Year of Release: 2005
We Love Katamari
A review by Gregory Gay (email@example.com)
Who loves Katamari? According to Namco, all of us do. I don't want to speak for the rest of you, but I certainly loved Keita Takahashi's quirky 2004 sleeper, Katamari Damacy. Evidentially I wasn't alone in this, as the game quickly became a favorite among critics and landed on many game of the year lists.
This year's sequel, We Love Katamari, remains mostly unchanged, but that's a good thing in this case. You are still rolling things into balls to fill the sky with stars, you are still stopping to question all of the odd things you see (such as men in animal suits holding balloons underwater), and your father is still the "fabulous" king (royal rainbow!). Most importantly of all, you will still have a blast playing this game.
A year has passed and the sky still isn't exactly filled with stars. However, things are going very well for the King of the Cosmos. The videogame Katamari Damacy has become extremely popular and the King has become a sort of pop-culture messiah. Fans have begun to gather en masse to make requests for specific katamari. And in the face of such overwhelming adoration, how could he refuse the wishes of his loyal fans? However, not all is well for his radness. All of this attention is bringing back long-repressed memories of the King's pompadour-ed past.
We Love Katamari takes the winning formula of the original and makes it bigger and better. There is much, much more to do in this game. While the objective remain largely unchanged (most levels are still all about reaching a certain size or collecting large quantities of one object), each level has a unique quirk that ensures that the formula remains fresh and interesting.
This isn't to imply that the game is entirely a rehash of the original; there are a bunch of improvements and new features to be found. In the original, if you got stuck behind an object, you'd often lose valuable time finding your way out while effectively blind. This time around, the engine creates a "hole" in the object so that you can see what you are doing. They've also made it vastly easier to climb up onto objects. The royal presents return again for another go, but this time you can wear two presents at a time (The Prince looks adorable in horn-rimmed glasses). Also, in each level you can roll up one of your cousins and switch characters if you get tired of playing the beleaguered Prince.
Multiplayer, unfortunately, remains the sore spot for an otherwise fantabulous game. The versus mode remains largely unchanged, and while it is fun for a while, it just lacks the replay value and polish that the rest of the game got. Only three levels are present for your perusal, and there is a distinct lack of options to spice up your experience. The new cooperative mode (in which both players work together on the same katamari) was an excellent idea, but the implementation doesn't really live up to the hype. It seems slightly buggy and more frustrating than fun.

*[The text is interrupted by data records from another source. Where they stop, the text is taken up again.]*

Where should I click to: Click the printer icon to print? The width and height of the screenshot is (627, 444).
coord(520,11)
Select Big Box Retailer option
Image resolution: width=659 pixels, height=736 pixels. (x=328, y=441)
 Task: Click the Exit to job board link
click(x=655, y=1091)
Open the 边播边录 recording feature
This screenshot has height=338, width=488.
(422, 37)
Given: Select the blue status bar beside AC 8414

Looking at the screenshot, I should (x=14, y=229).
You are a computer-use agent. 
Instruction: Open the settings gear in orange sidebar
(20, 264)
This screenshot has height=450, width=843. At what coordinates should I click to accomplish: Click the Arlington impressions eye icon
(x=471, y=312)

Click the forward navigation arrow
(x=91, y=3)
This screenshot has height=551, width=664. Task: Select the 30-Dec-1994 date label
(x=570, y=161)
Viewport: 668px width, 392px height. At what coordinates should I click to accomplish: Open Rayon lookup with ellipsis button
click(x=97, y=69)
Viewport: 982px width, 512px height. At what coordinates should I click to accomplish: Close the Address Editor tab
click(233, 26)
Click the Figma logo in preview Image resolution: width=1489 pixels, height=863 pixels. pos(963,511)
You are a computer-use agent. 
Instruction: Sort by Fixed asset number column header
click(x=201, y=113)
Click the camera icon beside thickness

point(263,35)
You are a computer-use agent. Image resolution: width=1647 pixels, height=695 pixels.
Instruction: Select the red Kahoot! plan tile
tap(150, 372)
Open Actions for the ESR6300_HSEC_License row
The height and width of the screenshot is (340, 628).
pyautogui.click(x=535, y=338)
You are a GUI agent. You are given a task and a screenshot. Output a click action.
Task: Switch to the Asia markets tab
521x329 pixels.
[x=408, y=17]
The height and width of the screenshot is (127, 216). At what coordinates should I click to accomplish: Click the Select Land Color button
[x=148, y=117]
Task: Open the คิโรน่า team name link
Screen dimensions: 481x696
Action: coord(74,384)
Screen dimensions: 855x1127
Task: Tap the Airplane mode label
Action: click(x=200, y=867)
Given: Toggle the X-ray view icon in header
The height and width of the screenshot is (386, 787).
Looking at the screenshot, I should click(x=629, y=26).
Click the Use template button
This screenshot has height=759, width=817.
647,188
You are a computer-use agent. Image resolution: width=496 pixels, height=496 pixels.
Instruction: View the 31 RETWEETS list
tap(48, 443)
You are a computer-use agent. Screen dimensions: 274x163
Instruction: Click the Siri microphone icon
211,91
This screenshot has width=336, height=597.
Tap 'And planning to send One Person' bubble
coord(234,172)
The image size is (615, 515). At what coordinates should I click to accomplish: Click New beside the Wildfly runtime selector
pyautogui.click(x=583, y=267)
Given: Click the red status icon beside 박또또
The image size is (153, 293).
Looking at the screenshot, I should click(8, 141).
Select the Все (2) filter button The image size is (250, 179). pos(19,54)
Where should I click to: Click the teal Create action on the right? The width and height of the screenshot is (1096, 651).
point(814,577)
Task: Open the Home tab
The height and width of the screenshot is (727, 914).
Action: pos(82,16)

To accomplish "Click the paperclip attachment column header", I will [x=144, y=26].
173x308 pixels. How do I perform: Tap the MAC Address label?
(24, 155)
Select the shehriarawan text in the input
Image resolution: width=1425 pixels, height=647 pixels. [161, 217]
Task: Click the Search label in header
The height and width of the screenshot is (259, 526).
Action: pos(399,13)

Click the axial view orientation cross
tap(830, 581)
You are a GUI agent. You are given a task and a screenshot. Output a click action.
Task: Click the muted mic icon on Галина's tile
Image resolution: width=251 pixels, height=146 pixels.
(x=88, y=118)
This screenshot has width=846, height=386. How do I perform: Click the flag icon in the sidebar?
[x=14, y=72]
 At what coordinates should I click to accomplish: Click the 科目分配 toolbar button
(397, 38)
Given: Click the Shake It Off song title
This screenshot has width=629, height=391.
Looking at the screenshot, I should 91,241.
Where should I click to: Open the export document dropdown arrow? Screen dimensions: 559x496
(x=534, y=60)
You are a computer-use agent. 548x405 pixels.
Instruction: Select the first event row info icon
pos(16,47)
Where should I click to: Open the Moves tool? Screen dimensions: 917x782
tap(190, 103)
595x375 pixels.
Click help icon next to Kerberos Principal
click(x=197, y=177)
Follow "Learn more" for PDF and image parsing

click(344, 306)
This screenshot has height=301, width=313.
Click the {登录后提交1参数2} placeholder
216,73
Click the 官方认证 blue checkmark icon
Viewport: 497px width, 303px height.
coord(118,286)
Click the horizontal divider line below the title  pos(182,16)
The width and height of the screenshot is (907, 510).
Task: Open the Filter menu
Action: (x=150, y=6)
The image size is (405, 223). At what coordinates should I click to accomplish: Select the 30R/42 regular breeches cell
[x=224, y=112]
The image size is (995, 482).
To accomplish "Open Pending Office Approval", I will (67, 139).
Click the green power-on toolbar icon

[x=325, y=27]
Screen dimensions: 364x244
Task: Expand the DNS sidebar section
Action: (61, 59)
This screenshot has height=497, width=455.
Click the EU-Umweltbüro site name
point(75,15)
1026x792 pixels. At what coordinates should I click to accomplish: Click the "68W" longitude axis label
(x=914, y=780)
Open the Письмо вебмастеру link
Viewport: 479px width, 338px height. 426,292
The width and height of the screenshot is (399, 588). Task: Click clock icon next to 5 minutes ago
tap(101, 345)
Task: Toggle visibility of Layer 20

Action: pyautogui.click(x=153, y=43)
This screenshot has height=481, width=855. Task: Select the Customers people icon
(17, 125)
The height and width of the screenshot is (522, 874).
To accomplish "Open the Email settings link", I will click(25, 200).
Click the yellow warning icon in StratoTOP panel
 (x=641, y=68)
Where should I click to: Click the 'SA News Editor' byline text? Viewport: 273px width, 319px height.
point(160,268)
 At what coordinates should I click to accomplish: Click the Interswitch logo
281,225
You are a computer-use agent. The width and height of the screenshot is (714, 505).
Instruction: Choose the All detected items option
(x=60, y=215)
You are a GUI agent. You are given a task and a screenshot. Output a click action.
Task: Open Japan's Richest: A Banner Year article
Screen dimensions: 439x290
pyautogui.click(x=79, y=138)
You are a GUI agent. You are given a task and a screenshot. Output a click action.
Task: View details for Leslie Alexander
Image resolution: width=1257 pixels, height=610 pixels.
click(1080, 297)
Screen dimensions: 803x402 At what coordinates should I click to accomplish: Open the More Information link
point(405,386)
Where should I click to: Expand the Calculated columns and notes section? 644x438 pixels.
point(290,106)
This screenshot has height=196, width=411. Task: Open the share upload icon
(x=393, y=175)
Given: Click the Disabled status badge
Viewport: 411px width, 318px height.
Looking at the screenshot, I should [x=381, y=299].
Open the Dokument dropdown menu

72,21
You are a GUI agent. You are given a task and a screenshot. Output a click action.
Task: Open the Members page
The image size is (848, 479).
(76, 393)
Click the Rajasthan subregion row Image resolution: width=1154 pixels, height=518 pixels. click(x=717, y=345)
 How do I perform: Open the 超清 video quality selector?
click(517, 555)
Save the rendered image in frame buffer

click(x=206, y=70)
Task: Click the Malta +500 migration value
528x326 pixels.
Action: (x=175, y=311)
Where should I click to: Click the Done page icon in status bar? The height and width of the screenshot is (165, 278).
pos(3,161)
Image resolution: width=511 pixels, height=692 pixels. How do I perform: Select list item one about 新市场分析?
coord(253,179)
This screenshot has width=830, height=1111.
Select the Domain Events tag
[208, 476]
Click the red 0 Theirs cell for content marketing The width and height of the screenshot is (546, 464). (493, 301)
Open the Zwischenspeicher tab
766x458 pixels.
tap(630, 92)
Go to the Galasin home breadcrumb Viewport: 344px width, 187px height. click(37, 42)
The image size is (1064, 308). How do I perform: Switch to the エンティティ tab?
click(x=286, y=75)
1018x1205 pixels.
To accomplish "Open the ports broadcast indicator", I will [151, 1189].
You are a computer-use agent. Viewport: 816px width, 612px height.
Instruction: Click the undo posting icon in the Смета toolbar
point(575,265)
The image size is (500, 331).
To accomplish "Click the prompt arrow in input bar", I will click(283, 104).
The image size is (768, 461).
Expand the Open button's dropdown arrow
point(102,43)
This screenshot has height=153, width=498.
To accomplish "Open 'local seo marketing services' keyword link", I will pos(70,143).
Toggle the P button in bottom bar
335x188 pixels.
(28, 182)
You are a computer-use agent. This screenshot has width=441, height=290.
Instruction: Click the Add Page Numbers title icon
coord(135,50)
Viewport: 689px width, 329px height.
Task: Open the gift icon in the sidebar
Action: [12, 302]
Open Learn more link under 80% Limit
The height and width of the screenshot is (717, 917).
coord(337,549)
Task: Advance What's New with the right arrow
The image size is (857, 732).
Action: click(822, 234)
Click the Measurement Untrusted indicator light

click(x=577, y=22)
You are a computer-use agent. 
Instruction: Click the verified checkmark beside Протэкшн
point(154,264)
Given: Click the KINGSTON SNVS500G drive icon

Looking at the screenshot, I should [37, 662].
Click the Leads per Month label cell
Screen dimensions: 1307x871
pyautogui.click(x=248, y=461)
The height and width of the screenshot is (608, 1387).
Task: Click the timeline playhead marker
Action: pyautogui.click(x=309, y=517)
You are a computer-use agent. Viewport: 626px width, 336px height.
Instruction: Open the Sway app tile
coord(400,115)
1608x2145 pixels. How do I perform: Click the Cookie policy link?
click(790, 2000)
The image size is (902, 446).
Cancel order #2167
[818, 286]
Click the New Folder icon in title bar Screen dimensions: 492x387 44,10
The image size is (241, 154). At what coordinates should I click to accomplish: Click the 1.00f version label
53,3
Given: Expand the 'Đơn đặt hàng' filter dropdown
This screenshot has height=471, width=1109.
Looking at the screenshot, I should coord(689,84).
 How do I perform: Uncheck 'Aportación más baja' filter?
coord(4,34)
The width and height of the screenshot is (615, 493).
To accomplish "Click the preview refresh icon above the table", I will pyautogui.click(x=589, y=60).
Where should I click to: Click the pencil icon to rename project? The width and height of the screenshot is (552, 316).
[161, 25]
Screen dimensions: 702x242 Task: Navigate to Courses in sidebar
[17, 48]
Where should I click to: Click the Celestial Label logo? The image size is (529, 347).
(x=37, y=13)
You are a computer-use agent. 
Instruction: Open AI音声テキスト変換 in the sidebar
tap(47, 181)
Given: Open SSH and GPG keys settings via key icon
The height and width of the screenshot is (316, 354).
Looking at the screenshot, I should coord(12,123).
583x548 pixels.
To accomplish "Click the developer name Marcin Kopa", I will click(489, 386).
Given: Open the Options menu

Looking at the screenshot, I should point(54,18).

One of the most commented on parts of the original Katamari Damacy was its soundtrack. It single-handedly raised the bar for what a game soundtrack should sound like. The tunes worked amazingly as background music, with an oddness matched only by the game itself. Most importantly, the music stood up on its own. Several of the tunes from the first game remain on my "on the go" playlist on my iPod. So, how does the soundtrack of We Love Katamari compare? Well, it's a bit of a mixed bag. Some of the tunes, "Katamari on the Swing" in particular, easily match up to the quality of the first game's mix. However, several of the other tracks just aren't as memorable. All in all, the soundtrack fits well with each level and the tunes will stay sharp in your mind for weeks to come. Also, if you don't like the song accompanying the level, the game lets you swap it for any of the other tracks.
Fans of the original have probably already preordered and purchased this game, but if you haven't, go buy it immediately. Even if you haven't played the original, give this title a chance. This may not be the deepest, or even the best, game of the year, but it is a hilarious, quirky, and unpretentious videogame that actually lives up to the term "game." You won't be disappointed.